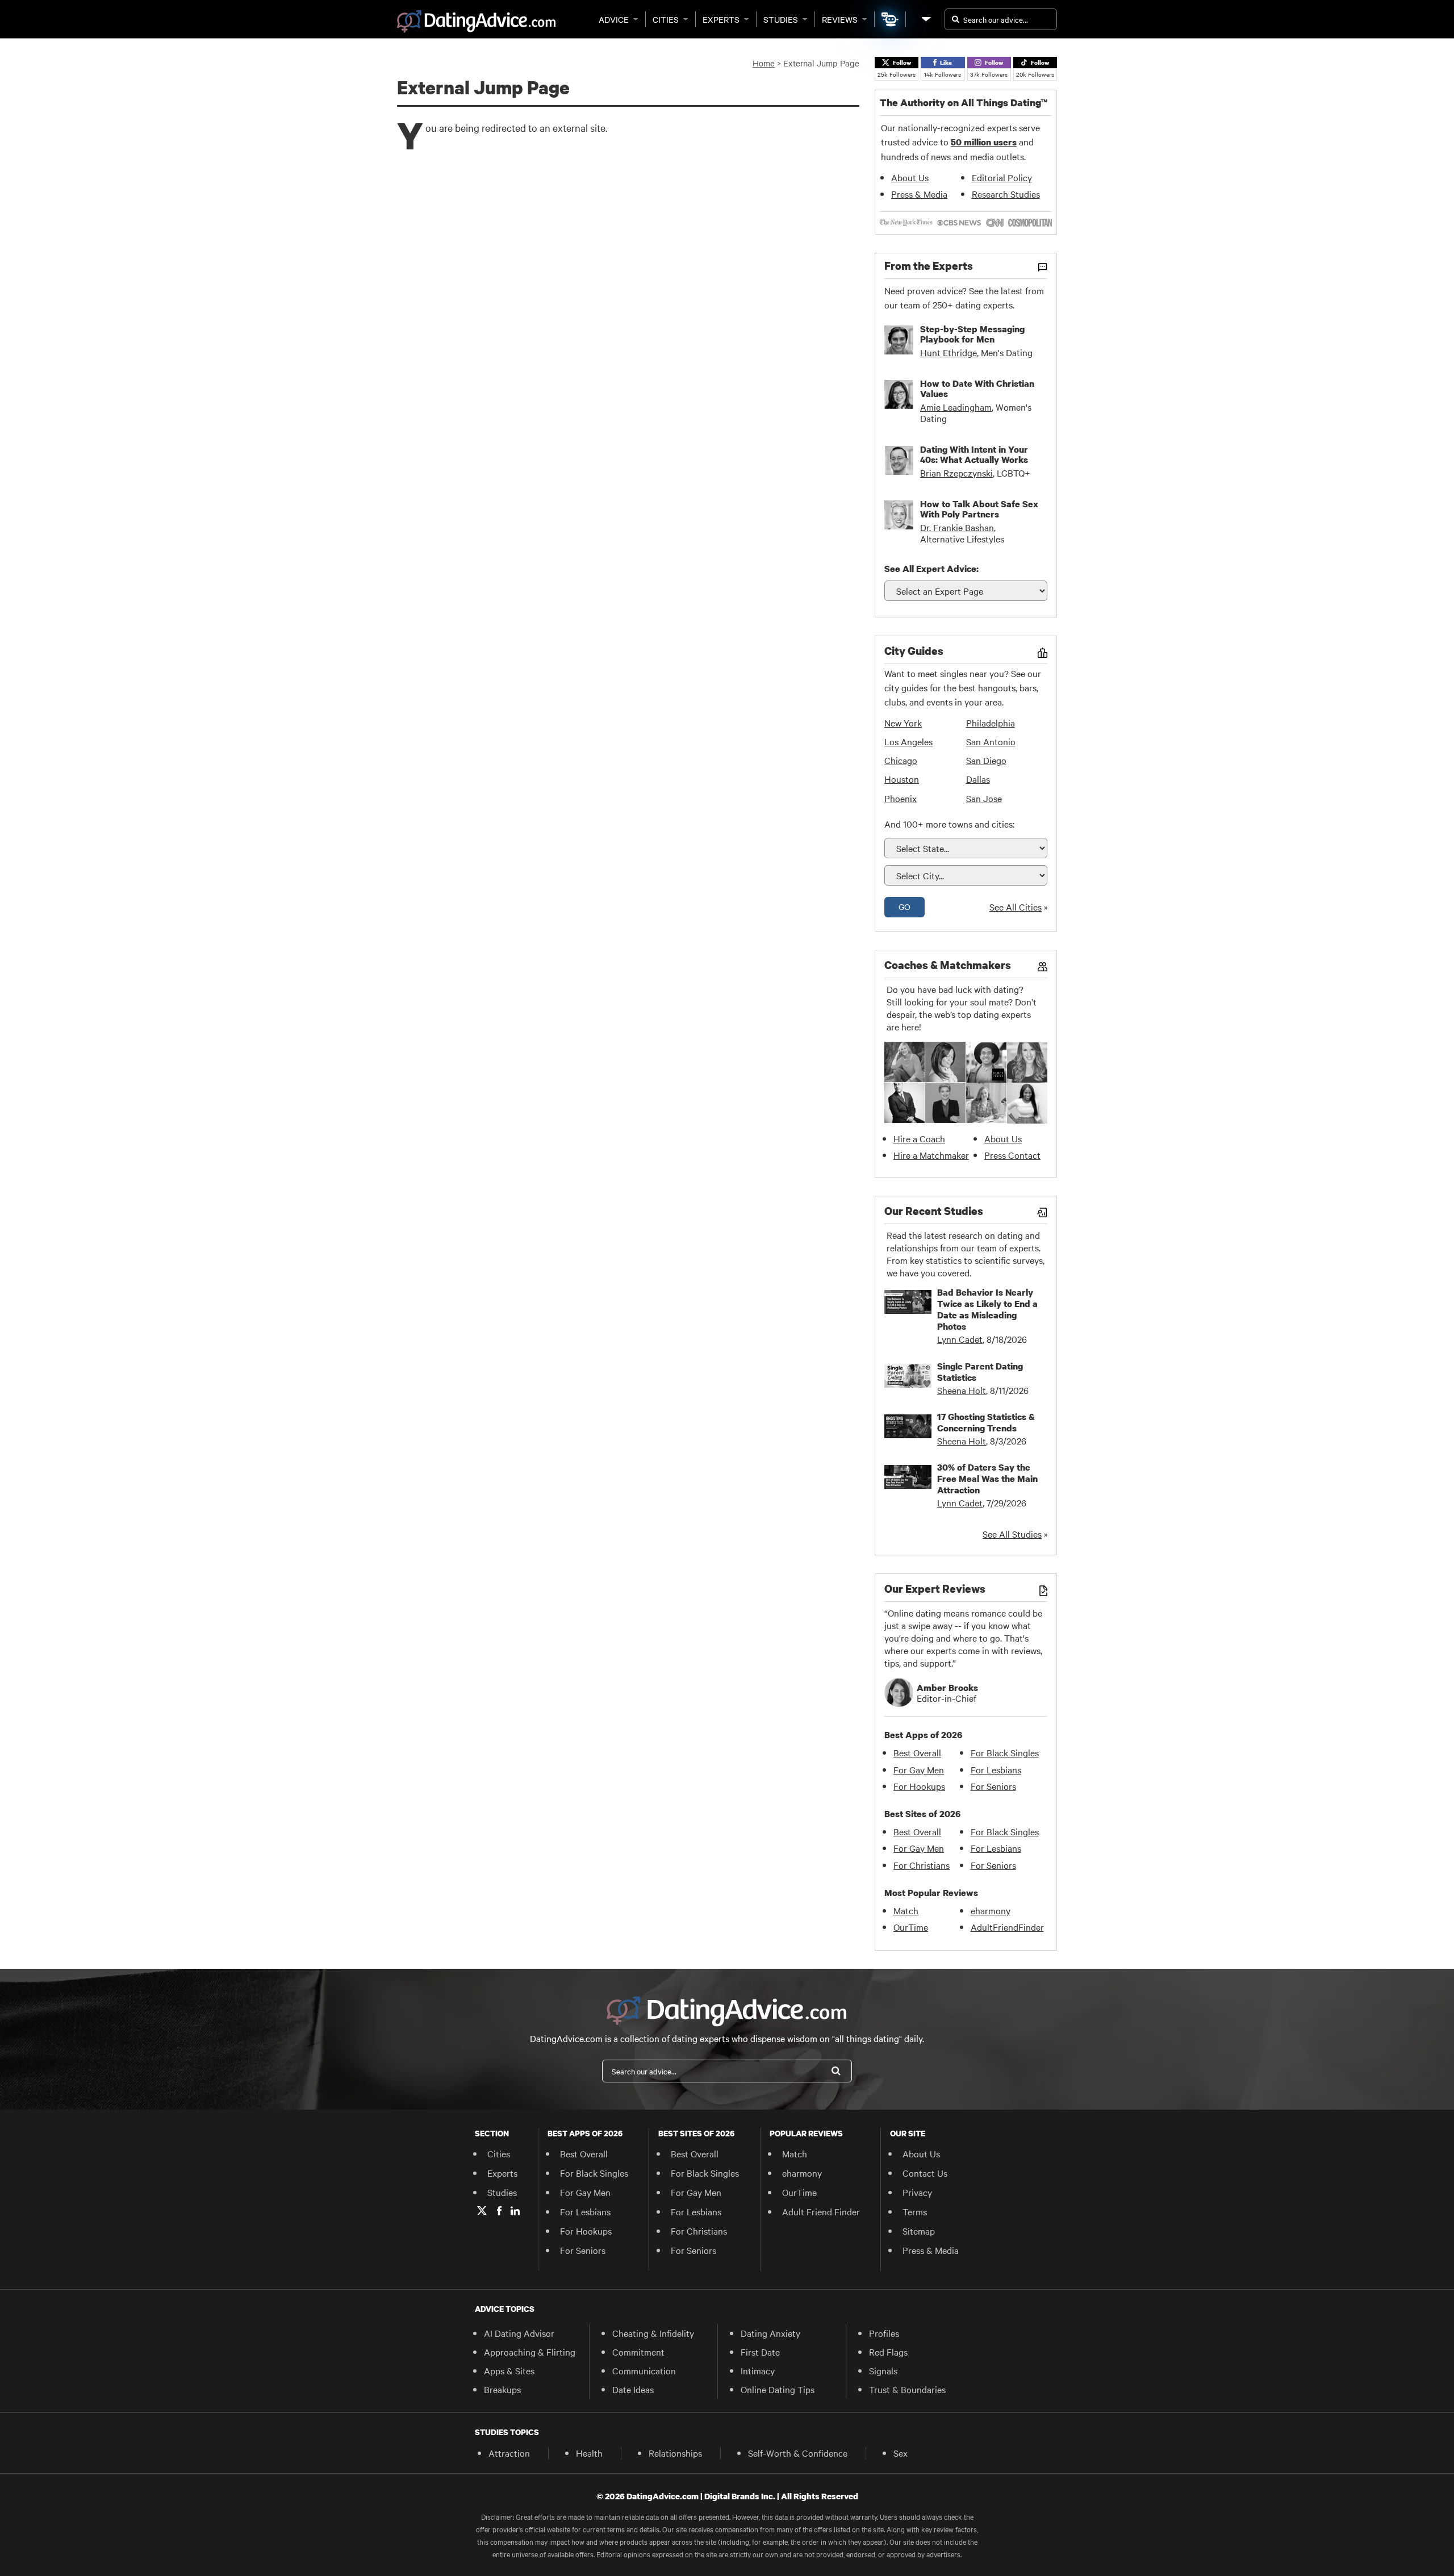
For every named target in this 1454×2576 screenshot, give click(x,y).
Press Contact (1012, 1155)
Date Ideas (633, 2389)
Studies (780, 19)
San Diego (986, 760)
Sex (900, 2452)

▸ **WHAT NEEDS TO BE DONE**
Quote each line of the listing exactly, but leave the pictures out.

▸ **EXERCISE ANSWER**
For every named target in this 1454×2576 screenshot, give click(x,y).
Press Contact (1012, 1155)
Date Ideas (633, 2389)
Studies (780, 19)
San Diego (986, 760)
Sex (900, 2452)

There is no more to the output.